**SUPPLIED DATA:**
=====

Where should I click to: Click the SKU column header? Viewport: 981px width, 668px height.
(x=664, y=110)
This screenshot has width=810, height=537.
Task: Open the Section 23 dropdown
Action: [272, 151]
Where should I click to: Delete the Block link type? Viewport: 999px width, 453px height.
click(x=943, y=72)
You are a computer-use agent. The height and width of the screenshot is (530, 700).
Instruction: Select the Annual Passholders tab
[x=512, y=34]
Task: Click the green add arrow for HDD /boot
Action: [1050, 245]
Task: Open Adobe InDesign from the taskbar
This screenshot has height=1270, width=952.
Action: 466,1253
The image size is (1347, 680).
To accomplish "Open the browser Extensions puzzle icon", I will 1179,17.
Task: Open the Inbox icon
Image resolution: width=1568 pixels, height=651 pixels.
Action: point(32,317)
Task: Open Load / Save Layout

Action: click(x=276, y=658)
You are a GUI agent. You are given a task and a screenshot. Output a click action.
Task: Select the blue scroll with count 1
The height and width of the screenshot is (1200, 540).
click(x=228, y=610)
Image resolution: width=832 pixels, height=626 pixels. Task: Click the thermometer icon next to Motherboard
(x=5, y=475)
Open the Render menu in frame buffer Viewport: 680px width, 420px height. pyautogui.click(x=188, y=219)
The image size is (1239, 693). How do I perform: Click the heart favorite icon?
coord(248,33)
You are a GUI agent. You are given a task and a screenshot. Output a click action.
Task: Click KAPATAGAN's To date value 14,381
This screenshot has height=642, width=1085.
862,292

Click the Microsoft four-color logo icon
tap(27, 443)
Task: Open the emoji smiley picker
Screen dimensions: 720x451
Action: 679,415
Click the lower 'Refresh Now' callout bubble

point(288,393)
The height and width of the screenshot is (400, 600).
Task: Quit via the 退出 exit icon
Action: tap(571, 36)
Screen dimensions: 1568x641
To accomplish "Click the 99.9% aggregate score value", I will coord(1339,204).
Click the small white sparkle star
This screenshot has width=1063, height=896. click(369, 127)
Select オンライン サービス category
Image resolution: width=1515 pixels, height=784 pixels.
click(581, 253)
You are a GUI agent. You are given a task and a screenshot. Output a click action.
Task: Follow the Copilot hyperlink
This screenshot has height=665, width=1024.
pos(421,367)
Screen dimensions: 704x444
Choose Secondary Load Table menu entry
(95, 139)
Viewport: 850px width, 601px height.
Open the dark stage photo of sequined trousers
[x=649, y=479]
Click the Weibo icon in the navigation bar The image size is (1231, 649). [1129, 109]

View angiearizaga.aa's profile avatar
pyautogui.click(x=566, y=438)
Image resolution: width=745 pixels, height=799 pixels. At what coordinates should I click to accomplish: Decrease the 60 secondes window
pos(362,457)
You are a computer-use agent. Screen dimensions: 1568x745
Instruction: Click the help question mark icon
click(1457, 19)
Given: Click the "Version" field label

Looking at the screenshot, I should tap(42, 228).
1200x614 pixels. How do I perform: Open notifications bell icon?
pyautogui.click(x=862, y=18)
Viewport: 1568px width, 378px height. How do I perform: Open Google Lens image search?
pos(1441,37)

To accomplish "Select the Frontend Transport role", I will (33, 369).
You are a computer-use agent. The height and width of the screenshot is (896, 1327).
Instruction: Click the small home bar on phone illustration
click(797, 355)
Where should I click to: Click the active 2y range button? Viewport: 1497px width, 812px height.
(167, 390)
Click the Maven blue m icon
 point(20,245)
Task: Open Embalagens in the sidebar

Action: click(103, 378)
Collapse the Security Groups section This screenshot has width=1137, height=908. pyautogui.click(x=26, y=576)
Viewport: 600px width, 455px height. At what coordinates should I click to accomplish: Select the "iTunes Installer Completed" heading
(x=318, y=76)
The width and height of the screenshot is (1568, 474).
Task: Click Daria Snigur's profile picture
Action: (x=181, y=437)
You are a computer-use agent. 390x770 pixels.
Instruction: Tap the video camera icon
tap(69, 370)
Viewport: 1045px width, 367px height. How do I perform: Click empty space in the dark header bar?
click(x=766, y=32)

=====

**EXERCISE DESCRIPTION:**
At the line containing "Where should I click to: Click the active", start transcribing exactly, and continue through the last line of the listing. Stop there and add nothing.

**EXERCISE SOLUTION:**
Where should I click to: Click the active 2y range button? Viewport: 1497px width, 812px height.
(167, 390)
Click the Maven blue m icon
 point(20,245)
Task: Open Embalagens in the sidebar

Action: click(103, 378)
Collapse the Security Groups section This screenshot has width=1137, height=908. pyautogui.click(x=26, y=576)
Viewport: 600px width, 455px height. At what coordinates should I click to accomplish: Select the "iTunes Installer Completed" heading
(x=318, y=76)
The width and height of the screenshot is (1568, 474).
Task: Click Daria Snigur's profile picture
Action: (x=181, y=437)
You are a computer-use agent. 390x770 pixels.
Instruction: Tap the video camera icon
tap(69, 370)
Viewport: 1045px width, 367px height. How do I perform: Click empty space in the dark header bar?
click(x=766, y=32)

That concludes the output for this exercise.